Extracted records
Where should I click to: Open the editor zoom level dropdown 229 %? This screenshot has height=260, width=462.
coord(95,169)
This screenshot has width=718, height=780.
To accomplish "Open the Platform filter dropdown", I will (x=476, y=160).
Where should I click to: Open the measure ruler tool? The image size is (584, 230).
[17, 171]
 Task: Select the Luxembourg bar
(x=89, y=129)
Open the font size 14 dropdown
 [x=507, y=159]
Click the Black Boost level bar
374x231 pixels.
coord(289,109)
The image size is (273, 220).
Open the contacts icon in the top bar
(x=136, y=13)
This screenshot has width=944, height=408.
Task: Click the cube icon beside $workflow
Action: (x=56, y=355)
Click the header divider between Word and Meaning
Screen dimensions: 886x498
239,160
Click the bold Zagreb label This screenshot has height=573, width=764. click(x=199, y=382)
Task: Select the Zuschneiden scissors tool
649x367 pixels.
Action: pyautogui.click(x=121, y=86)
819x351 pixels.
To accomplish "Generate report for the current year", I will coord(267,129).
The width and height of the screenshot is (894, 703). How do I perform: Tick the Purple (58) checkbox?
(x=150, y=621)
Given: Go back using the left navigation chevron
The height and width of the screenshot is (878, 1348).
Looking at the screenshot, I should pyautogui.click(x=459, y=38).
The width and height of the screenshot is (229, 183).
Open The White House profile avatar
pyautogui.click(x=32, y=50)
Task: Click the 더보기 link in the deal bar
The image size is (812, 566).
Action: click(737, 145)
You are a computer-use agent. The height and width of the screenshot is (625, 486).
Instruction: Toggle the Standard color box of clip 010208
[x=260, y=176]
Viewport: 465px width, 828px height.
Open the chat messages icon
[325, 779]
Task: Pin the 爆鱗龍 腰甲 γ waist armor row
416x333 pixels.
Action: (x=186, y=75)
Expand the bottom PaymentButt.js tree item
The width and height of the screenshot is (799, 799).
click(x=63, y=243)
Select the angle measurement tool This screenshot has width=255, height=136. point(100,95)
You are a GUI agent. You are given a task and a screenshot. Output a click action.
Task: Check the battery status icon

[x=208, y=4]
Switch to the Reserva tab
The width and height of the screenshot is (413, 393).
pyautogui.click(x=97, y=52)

• Problem statement:
Where a line in the records above contains the string "accomplish", copy that line.

• Finished exercise:
To accomplish "Open the Platform filter dropdown", I will (x=476, y=160).
To accomplish "Generate report for the current year", I will coord(267,129).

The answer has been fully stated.